- Given entries -
※ ※ ※

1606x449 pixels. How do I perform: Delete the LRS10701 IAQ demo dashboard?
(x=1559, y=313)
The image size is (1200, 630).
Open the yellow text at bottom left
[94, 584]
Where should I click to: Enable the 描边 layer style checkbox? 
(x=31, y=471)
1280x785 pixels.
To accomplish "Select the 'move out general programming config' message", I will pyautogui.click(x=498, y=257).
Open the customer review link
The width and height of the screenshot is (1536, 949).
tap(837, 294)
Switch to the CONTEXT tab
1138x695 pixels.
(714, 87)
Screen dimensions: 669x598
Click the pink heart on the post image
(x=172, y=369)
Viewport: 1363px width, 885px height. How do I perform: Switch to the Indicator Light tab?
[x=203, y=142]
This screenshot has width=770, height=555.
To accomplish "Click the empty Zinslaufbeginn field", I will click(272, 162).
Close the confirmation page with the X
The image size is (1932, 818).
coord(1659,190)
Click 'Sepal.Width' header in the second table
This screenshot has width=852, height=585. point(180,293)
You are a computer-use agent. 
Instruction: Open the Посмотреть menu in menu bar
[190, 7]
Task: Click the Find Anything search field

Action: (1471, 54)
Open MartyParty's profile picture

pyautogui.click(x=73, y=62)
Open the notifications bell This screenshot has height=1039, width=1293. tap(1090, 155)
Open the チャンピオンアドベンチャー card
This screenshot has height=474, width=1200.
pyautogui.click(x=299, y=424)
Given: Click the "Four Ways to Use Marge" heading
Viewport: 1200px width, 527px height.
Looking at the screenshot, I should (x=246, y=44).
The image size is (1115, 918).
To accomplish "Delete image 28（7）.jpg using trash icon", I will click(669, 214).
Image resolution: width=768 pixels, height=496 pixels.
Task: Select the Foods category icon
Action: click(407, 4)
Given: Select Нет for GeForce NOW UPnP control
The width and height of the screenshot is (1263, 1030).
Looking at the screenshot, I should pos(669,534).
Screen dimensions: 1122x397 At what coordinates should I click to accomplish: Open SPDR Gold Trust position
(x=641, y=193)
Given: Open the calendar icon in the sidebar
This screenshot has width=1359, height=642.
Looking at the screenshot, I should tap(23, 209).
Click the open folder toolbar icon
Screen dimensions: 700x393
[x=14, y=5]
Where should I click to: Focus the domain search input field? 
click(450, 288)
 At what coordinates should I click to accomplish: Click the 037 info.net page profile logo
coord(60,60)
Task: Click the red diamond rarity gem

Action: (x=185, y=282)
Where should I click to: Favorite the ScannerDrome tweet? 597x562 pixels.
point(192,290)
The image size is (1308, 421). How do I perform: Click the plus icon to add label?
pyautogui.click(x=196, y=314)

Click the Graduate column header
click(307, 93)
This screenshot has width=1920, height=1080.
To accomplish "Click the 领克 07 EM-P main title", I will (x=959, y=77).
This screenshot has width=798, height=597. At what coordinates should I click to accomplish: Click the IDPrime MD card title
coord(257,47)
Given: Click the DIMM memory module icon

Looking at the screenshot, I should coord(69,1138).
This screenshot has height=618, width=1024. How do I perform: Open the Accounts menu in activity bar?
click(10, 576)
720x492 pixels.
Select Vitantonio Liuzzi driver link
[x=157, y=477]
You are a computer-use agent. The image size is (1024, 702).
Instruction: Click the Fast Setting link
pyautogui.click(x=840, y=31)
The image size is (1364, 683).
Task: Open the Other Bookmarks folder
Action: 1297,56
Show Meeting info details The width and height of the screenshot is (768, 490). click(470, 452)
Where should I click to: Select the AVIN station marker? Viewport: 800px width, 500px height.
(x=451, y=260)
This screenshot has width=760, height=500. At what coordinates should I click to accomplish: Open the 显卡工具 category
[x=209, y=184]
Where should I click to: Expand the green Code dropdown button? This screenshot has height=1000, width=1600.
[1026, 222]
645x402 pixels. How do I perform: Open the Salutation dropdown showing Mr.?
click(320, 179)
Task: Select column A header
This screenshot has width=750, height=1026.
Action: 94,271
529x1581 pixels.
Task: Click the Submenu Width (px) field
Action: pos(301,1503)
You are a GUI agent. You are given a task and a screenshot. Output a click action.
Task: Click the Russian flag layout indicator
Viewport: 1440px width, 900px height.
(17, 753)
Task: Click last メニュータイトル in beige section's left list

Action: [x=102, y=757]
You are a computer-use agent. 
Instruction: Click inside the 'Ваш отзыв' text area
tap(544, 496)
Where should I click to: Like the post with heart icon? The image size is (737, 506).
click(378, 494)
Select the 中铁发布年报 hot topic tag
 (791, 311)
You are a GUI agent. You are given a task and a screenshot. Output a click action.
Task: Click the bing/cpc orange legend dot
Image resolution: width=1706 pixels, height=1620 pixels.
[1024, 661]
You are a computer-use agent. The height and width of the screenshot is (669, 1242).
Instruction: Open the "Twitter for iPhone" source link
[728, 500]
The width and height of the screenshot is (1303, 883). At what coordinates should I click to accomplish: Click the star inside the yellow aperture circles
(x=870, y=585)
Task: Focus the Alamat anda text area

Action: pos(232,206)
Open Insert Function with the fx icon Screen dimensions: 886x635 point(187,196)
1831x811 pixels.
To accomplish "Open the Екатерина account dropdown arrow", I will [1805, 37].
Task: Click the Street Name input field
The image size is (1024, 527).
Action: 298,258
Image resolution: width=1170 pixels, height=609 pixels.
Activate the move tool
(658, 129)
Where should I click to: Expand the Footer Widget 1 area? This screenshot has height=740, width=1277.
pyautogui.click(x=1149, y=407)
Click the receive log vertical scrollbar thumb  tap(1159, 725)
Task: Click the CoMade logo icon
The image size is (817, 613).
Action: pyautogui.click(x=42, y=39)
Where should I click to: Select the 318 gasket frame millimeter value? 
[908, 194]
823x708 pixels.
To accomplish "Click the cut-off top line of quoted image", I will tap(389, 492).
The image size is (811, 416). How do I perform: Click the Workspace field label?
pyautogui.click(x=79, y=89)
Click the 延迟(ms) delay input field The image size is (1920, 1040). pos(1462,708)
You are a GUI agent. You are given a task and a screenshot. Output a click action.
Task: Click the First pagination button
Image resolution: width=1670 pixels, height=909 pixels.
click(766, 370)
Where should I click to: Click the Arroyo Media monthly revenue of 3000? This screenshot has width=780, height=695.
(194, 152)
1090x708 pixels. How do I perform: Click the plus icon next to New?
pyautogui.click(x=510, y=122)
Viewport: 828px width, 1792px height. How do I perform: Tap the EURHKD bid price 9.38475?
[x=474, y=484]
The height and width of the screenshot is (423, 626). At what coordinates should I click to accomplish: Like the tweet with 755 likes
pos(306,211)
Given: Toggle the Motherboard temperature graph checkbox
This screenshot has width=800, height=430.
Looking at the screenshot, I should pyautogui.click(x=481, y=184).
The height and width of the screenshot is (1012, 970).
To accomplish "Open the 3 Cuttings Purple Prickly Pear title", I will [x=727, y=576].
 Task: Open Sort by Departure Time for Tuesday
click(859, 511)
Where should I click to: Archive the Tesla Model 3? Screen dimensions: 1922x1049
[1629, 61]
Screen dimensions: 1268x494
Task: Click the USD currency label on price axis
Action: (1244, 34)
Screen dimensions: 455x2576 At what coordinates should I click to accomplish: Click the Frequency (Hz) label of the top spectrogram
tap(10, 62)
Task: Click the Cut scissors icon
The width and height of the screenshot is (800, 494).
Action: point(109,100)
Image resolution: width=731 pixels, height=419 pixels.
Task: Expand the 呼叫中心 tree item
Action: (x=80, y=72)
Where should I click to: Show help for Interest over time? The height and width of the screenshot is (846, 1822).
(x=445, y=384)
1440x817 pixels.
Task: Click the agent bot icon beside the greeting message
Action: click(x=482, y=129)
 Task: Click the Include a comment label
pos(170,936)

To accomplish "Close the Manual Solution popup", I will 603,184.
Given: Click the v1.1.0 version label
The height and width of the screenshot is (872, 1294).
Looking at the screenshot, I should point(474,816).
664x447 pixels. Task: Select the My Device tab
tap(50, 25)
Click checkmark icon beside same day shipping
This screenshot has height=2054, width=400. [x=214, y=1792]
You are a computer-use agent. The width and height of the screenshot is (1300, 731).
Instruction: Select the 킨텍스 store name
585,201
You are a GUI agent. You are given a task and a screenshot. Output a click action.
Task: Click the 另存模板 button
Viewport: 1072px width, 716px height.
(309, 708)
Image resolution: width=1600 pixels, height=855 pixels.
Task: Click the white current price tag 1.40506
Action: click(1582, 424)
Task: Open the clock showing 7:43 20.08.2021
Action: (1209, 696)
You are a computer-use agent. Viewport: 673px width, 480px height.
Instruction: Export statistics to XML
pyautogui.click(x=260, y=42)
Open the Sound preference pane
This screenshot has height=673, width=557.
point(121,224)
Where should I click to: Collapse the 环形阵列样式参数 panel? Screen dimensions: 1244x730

※ ※ ※

- Task instructions -
The answer must be a single number: how many lines of the data hold the word "Close".

- Answer to the problem -
2